Passage shown.

----

That meant a rising amount of crude sent to one of these plants would simply bypass the equipment totally and be sent abroad for upgrade to more expensive products elsewhere.

By upgrading a processing base, a country could increase overall export revenue, since refined products sell at a premium to straight crude oil.

The downside, however, involves heavy capital expenses, the need for access to very sophisticated technology, and a multi-year construction and diversification schedule.

At issue here is the Nelson Complexity Index (NCI)...

Efficient Refining Means Higher Prices at the Pump

Developed in 1960, the NCI established a readily available metric for quantifying and ranking the complexity and sophistication of refineries.

The metric is most useful in determining the upgrade costs of various refineries to meet market needs.

The NCI is expressed on a scale of 1 to 20. The lower the score, the simpler the refinery and its product is. The higher the score, the more sophisticated the plant and diversified the product.

----

Data listing.
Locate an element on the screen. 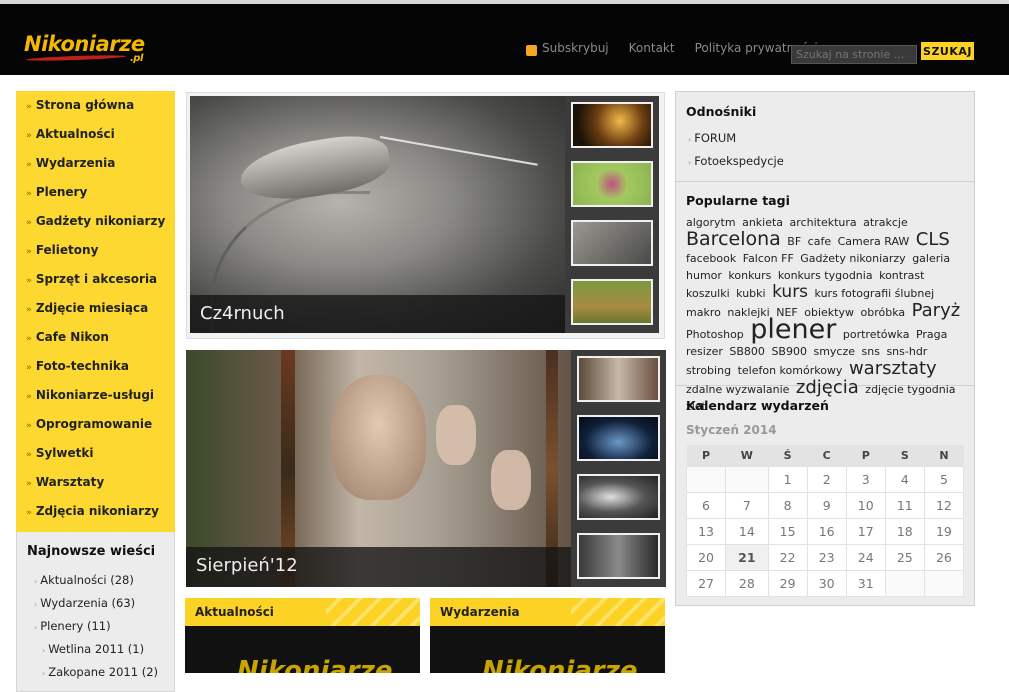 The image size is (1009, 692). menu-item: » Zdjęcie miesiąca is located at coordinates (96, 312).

----

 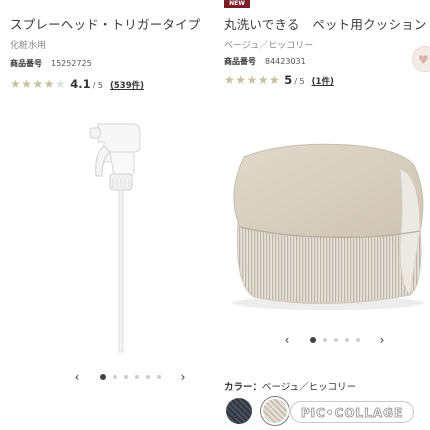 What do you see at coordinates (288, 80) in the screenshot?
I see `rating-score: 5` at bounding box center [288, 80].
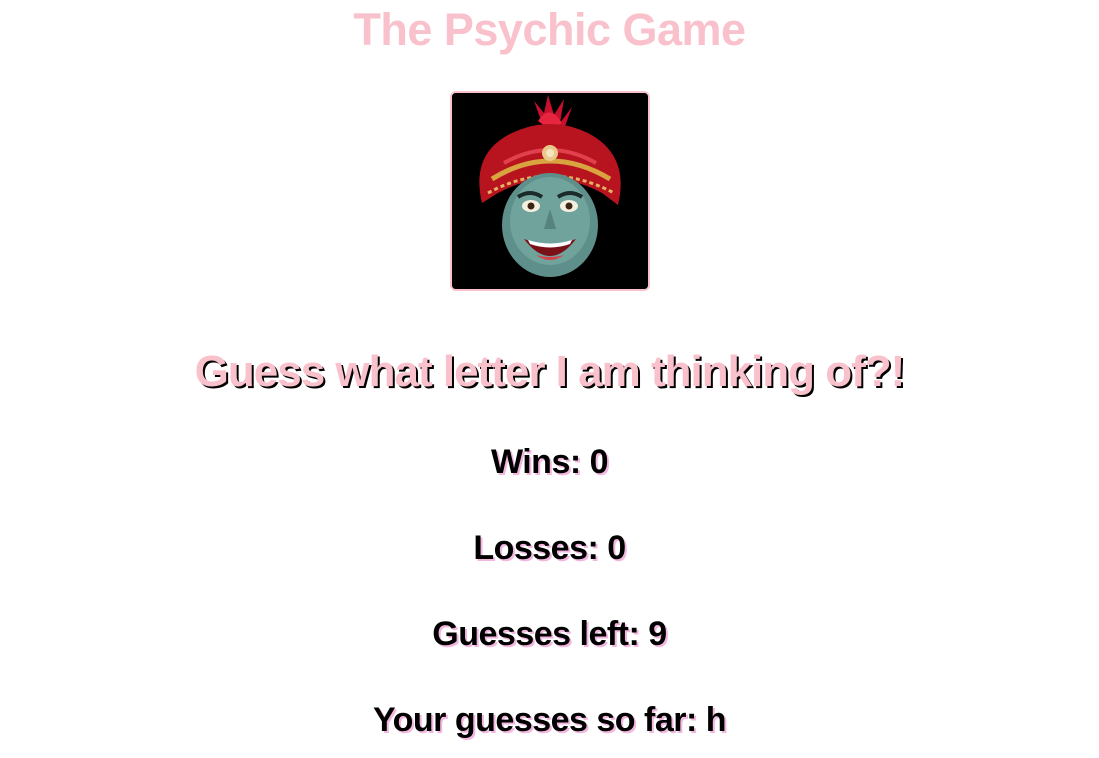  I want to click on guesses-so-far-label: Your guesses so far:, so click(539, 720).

----

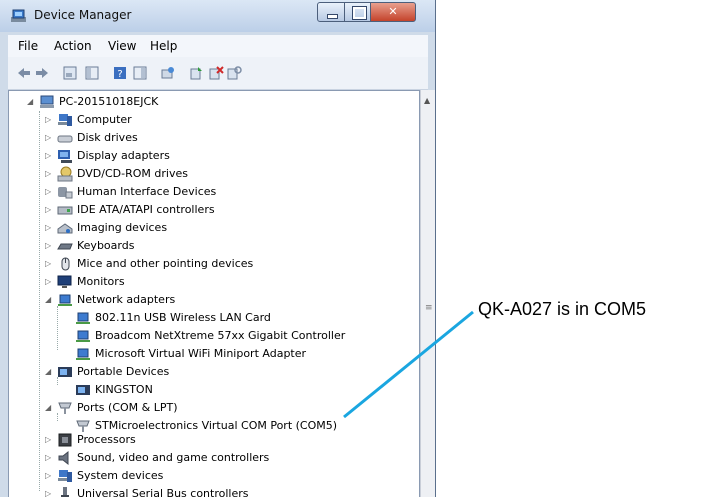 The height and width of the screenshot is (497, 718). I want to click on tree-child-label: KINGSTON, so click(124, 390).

----

Questions on the material.
a – In the records, copy everything from the line containing "What do you" down to the line containing "I want to click on guesses-so-far-label: Your", both lines included, and leave out the pictures.
b – Write what comes next in the passage on refinery complexity, starting after its last sentence.
The passage on refinery complexity and the records are unrelated material.

Task answers.
a –
  What do you see at coordinates (288, 80) in the screenshot?
I see `rating-score: 5` at bounding box center [288, 80].
  I want to click on guesses-so-far-label: Your guesses so far:, so click(539, 720).

b –
Of interest in using the NCI approach is what it can say about the feasibility of expanding refinery capacity.

For example, it has provided a clear reason why the bulk of European processing capacity has been either limited in expansion, suffered contraction, or has been subject to outright mothballing. It is simply too expensive to upgrade the European refineries for the likely revenue flow generated from a new, higher-end product line.

U.S. refineries lead the world in average NCI (9.5, for example, to Europe's 6.5). There are some new units at Indian refineries owned by Reliance Industries boosting facility indices to between 12 and 14. On the other hand, the Texas City, Texas, refinery now owned by Marathon comes in at 15.3.

The point is direct and intensifying.

Much of the world is now dependent upon the increasing efficiency of American refineries and the export of product in much the same way that the U.S. in the not-too-distant past relied upon crude oil imports from other countries.

All of this means more diesel, naphtha, heating oil, and yes, high-octane gasoline is exported from the U.S. to more profitable markets abroad.

That is very good for holders of stock in, say, Valero Energy Corp. (NYSE: VLO), the largest independent American refiner that is also the largest exporter.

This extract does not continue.